*** Records for this task

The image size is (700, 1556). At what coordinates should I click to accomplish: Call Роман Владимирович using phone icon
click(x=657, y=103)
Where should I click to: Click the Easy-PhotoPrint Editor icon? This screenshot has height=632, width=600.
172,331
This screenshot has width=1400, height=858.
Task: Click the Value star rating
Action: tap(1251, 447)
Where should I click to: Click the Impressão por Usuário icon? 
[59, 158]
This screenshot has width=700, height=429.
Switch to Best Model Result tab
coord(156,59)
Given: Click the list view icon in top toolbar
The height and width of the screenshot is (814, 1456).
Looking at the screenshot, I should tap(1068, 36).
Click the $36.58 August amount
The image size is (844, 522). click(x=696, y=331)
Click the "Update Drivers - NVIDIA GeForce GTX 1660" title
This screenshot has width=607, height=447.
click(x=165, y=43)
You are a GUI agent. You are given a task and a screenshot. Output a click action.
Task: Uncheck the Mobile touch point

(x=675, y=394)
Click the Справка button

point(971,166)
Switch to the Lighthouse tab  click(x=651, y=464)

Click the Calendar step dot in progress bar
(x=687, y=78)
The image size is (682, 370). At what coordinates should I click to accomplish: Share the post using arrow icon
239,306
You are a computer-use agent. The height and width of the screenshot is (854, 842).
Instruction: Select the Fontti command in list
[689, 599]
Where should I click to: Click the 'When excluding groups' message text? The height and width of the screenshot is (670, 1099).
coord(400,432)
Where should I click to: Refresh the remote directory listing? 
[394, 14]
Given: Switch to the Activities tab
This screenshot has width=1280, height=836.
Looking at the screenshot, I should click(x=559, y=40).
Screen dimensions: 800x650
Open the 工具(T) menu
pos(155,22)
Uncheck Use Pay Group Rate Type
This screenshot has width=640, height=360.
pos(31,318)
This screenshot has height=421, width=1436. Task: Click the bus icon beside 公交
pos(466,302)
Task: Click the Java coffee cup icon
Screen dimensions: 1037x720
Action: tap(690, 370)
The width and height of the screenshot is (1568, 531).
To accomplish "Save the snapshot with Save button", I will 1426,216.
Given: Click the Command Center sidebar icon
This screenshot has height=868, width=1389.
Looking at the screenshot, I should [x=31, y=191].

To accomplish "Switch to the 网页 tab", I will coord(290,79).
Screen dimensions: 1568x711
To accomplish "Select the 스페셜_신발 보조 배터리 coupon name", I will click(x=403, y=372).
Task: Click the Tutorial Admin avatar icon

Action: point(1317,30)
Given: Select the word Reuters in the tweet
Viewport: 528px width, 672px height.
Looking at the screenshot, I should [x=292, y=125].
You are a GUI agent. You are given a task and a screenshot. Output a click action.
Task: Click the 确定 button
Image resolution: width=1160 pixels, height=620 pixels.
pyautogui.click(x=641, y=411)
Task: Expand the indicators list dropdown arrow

******

Directions:
Reply with the complete records, restated exactly.

Solution to this task:
The image size is (700, 1556). At what coordinates should I click to accomplish: Call Роман Владимирович using phone icon
click(x=657, y=103)
Where should I click to: Click the Easy-PhotoPrint Editor icon? This screenshot has height=632, width=600.
172,331
This screenshot has width=1400, height=858.
Task: Click the Value star rating
Action: tap(1251, 447)
Where should I click to: Click the Impressão por Usuário icon? 
[59, 158]
This screenshot has width=700, height=429.
Switch to Best Model Result tab
coord(156,59)
Given: Click the list view icon in top toolbar
The height and width of the screenshot is (814, 1456).
Looking at the screenshot, I should tap(1068, 36).
Click the $36.58 August amount
The image size is (844, 522). click(x=696, y=331)
Click the "Update Drivers - NVIDIA GeForce GTX 1660" title
This screenshot has width=607, height=447.
click(x=165, y=43)
You are a GUI agent. You are given a task and a screenshot. Output a click action.
Task: Uncheck the Mobile touch point

(x=675, y=394)
Click the Справка button

point(971,166)
Switch to the Lighthouse tab  click(x=651, y=464)

Click the Calendar step dot in progress bar
(x=687, y=78)
The image size is (682, 370). At what coordinates should I click to accomplish: Share the post using arrow icon
239,306
You are a computer-use agent. The height and width of the screenshot is (854, 842).
Instruction: Select the Fontti command in list
[689, 599]
Where should I click to: Click the 'When excluding groups' message text? The height and width of the screenshot is (670, 1099).
coord(400,432)
Where should I click to: Refresh the remote directory listing? 
[394, 14]
Given: Switch to the Activities tab
This screenshot has width=1280, height=836.
Looking at the screenshot, I should click(x=559, y=40).
Screen dimensions: 800x650
Open the 工具(T) menu
pos(155,22)
Uncheck Use Pay Group Rate Type
This screenshot has width=640, height=360.
pos(31,318)
This screenshot has height=421, width=1436. Task: Click the bus icon beside 公交
pos(466,302)
Task: Click the Java coffee cup icon
Screen dimensions: 1037x720
Action: tap(690, 370)
The width and height of the screenshot is (1568, 531).
To accomplish "Save the snapshot with Save button", I will 1426,216.
Given: Click the Command Center sidebar icon
This screenshot has height=868, width=1389.
Looking at the screenshot, I should [x=31, y=191].

To accomplish "Switch to the 网页 tab", I will coord(290,79).
Screen dimensions: 1568x711
To accomplish "Select the 스페셜_신발 보조 배터리 coupon name", I will click(x=403, y=372).
Task: Click the Tutorial Admin avatar icon

Action: point(1317,30)
Given: Select the word Reuters in the tweet
Viewport: 528px width, 672px height.
Looking at the screenshot, I should [x=292, y=125].
You are a GUI agent. You are given a task and a screenshot. Output a click action.
Task: Click the 确定 button
Image resolution: width=1160 pixels, height=620 pixels.
pyautogui.click(x=641, y=411)
Task: Expand the indicators list dropdown arrow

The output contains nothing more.